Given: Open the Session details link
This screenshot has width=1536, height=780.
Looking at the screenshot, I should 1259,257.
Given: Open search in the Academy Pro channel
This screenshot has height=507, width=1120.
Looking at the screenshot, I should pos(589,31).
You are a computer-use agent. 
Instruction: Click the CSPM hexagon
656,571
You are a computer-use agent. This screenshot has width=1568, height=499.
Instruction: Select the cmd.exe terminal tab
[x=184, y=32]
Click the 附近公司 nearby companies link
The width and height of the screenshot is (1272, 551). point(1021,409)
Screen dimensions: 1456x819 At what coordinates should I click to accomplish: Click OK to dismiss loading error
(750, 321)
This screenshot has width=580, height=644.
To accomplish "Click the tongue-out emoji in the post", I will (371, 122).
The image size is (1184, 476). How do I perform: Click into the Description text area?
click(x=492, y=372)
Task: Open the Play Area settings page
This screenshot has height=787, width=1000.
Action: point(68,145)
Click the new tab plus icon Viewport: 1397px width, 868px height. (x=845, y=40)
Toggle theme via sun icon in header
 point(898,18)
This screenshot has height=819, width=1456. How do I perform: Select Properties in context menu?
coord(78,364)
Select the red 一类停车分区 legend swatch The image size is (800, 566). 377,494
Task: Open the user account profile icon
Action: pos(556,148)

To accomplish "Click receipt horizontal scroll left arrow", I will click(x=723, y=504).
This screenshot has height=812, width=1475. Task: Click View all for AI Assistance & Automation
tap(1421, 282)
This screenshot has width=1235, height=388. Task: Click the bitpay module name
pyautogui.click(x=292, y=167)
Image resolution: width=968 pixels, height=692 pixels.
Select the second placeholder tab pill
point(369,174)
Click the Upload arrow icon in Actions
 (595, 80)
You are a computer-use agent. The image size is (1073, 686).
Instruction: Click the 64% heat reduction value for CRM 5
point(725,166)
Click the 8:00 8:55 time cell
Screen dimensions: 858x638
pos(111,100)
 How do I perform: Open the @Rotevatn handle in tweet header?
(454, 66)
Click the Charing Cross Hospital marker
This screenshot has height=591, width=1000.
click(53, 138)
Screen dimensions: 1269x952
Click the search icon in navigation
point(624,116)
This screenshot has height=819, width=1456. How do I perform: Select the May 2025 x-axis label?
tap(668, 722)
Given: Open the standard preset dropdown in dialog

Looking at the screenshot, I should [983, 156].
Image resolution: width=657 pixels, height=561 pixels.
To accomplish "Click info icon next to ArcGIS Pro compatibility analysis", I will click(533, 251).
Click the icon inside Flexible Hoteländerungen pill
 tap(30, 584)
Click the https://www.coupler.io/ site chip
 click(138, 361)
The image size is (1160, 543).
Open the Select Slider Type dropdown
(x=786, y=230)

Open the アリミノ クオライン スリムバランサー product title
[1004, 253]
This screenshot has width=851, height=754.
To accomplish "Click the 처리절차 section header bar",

The request:
Rewrite the records from their first line through the line containing "will click(x=723, y=504).", replacing "Instruction" with "Command" and leaving everything else unchanged.

Final answer:
Given: Open the Session details link
This screenshot has width=1536, height=780.
Looking at the screenshot, I should 1259,257.
Given: Open search in the Academy Pro channel
This screenshot has height=507, width=1120.
Looking at the screenshot, I should pos(589,31).
You are a computer-use agent. 
Command: Click the CSPM hexagon
656,571
You are a computer-use agent. This screenshot has width=1568, height=499.
Command: Select the cmd.exe terminal tab
[x=184, y=32]
Click the 附近公司 nearby companies link
The width and height of the screenshot is (1272, 551). point(1021,409)
Screen dimensions: 1456x819 At what coordinates should I click to accomplish: Click OK to dismiss loading error
(750, 321)
This screenshot has width=580, height=644.
To accomplish "Click the tongue-out emoji in the post", I will (371, 122).
The image size is (1184, 476). How do I perform: Click into the Description text area?
click(x=492, y=372)
Task: Open the Play Area settings page
This screenshot has height=787, width=1000.
Action: point(68,145)
Click the new tab plus icon Viewport: 1397px width, 868px height. (x=845, y=40)
Toggle theme via sun icon in header
 point(898,18)
This screenshot has height=819, width=1456. How do I perform: Select Properties in context menu?
coord(78,364)
Select the red 一类停车分区 legend swatch The image size is (800, 566). 377,494
Task: Open the user account profile icon
Action: pos(556,148)

To accomplish "Click receipt horizontal scroll left arrow", I will click(x=723, y=504).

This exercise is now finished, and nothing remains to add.